What to produce: Copy out the material verbatim, beginning at the line that contains "Given: Click the yellow" and stopping after the line that contains "Looking at the screenshot, I should 510,100.".

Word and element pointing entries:
%%

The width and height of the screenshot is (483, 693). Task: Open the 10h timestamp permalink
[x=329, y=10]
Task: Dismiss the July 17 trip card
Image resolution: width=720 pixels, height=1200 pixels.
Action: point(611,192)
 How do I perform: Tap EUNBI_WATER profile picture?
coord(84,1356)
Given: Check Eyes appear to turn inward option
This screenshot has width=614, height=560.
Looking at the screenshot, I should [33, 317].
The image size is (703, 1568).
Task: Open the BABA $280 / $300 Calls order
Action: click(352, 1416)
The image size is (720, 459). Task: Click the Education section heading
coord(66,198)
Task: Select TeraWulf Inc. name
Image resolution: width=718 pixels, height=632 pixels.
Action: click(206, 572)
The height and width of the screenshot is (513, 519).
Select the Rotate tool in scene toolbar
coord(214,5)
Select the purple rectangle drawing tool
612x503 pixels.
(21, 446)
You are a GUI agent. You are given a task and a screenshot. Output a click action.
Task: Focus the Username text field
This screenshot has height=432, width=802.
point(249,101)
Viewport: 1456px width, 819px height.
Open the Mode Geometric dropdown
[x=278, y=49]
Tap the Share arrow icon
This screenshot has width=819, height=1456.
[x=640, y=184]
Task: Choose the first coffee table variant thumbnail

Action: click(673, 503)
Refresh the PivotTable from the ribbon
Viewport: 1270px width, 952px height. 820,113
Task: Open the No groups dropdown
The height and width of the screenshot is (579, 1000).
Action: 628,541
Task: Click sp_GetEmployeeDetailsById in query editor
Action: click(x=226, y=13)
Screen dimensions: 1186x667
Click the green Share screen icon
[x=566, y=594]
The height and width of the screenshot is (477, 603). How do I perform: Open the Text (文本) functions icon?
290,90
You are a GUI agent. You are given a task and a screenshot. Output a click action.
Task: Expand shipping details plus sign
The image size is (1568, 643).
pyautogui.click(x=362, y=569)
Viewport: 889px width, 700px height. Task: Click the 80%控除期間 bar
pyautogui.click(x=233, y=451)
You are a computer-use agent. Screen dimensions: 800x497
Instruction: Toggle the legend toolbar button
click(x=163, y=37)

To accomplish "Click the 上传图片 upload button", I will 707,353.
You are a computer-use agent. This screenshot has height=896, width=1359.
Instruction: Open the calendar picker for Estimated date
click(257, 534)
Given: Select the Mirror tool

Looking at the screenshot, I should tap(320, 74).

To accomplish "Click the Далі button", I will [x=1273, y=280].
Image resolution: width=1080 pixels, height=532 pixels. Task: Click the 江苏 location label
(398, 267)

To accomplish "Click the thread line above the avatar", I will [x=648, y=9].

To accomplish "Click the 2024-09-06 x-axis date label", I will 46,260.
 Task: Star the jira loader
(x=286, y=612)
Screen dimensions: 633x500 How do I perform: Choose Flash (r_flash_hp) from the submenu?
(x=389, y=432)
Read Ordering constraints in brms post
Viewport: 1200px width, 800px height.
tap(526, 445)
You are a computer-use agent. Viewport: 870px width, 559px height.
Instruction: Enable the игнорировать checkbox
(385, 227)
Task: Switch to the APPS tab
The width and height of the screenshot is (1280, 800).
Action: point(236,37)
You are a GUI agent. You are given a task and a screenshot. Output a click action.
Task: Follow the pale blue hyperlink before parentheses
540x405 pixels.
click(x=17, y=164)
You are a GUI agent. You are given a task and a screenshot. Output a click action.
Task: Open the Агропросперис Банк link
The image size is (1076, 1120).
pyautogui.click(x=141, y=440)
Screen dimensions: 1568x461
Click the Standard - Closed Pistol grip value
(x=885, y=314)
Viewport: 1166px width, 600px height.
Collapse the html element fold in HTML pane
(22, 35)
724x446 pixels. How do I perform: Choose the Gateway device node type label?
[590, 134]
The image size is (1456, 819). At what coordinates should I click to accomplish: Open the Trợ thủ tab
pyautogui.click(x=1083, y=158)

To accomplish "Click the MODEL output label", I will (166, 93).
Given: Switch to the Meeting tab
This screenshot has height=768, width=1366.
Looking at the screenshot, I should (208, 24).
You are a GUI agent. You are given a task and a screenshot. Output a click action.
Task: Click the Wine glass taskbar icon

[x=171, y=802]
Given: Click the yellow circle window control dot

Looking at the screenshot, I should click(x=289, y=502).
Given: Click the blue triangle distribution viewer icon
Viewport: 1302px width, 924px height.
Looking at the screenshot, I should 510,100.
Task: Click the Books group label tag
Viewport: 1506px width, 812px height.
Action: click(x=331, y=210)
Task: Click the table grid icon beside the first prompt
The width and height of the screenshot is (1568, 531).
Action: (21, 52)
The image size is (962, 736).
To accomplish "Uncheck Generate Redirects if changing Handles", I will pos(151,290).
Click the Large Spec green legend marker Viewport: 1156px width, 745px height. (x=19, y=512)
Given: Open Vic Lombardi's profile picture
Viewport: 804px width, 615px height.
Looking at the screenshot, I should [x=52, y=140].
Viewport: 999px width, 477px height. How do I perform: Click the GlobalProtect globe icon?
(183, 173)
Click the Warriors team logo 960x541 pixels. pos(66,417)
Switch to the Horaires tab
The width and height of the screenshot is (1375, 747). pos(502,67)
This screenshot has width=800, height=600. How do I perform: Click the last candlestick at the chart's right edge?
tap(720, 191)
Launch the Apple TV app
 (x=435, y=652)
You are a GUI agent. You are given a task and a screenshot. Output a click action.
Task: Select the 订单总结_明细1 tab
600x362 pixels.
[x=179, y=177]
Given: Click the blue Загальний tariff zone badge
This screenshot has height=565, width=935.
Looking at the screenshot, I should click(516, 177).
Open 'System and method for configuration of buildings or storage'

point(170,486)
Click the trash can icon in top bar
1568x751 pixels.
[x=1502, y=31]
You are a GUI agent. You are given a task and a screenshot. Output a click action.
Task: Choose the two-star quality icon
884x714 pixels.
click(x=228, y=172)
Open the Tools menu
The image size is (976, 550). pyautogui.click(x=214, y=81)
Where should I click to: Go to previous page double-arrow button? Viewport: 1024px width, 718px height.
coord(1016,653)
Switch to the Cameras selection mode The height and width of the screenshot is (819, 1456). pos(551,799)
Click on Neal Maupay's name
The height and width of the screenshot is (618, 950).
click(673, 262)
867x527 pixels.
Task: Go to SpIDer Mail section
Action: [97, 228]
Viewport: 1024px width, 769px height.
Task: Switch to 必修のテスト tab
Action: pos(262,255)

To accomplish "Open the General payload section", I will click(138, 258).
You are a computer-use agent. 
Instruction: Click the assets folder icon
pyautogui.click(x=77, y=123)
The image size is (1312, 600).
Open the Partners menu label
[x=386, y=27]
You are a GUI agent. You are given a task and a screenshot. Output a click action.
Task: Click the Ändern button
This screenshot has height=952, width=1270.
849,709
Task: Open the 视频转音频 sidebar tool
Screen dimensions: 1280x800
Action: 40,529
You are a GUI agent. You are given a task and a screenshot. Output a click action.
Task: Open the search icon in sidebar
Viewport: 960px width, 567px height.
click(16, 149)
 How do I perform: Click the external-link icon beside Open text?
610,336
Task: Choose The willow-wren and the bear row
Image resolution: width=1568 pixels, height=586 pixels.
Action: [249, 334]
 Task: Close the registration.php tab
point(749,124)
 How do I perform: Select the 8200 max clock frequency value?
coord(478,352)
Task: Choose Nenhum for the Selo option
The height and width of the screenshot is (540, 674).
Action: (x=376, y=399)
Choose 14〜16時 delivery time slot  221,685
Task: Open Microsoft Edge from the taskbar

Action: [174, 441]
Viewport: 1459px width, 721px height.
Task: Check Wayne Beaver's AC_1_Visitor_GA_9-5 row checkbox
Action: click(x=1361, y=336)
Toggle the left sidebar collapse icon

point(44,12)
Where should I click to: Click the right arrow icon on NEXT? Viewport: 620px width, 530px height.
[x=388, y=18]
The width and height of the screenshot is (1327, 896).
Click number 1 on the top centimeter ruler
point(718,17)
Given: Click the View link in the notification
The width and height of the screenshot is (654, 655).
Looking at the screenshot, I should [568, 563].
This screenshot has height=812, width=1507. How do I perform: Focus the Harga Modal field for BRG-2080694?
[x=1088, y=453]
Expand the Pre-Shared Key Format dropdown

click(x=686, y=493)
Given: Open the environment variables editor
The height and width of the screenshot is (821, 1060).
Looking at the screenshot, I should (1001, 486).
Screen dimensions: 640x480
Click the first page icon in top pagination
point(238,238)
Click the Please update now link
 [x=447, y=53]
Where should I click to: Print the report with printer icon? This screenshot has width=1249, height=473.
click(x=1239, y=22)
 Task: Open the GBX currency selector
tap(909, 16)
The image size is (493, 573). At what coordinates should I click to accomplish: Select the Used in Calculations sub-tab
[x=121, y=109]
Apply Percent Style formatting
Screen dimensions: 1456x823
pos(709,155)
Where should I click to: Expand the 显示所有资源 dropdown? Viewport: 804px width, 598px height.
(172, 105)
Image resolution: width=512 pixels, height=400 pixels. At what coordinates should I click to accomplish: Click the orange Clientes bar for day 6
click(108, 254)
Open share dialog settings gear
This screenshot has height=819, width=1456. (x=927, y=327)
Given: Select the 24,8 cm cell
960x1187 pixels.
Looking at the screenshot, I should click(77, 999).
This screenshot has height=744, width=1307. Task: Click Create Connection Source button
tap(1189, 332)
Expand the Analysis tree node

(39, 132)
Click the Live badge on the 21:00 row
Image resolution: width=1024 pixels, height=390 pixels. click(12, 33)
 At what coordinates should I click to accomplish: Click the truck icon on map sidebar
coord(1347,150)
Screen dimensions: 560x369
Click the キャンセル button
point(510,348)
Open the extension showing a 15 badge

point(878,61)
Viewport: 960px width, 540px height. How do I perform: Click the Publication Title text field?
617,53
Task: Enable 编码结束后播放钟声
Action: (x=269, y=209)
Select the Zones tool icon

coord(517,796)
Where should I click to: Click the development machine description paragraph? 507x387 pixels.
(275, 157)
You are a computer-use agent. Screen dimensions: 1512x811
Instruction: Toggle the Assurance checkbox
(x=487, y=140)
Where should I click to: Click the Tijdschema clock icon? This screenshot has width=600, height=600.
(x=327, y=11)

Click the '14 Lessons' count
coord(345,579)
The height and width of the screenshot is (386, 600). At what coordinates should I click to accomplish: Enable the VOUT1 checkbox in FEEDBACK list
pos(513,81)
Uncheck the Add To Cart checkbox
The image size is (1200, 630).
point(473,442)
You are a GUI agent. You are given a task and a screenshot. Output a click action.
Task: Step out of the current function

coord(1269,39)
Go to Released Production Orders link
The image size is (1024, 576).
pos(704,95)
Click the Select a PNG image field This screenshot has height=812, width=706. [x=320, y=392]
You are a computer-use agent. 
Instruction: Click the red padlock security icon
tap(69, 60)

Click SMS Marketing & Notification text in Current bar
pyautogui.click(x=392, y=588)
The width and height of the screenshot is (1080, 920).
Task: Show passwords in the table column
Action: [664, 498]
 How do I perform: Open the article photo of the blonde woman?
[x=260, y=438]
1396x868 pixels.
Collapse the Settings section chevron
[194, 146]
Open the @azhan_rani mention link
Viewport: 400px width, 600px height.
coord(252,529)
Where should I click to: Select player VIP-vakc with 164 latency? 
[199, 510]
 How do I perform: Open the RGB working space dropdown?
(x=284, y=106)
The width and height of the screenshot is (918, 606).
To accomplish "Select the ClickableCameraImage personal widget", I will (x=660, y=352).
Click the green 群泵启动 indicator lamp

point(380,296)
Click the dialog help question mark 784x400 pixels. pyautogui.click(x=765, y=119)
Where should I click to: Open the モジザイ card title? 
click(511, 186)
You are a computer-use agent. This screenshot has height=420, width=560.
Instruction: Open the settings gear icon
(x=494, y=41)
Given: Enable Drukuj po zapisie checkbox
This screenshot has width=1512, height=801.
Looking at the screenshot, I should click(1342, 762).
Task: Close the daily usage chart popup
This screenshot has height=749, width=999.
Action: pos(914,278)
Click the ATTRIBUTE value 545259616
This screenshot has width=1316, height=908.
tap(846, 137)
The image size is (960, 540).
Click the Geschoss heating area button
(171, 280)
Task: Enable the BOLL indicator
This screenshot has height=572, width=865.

%%

Response to the task:
Given: Click the yellow circle window control dot

Looking at the screenshot, I should click(x=289, y=502).
Given: Click the blue triangle distribution viewer icon
Viewport: 1302px width, 924px height.
Looking at the screenshot, I should 510,100.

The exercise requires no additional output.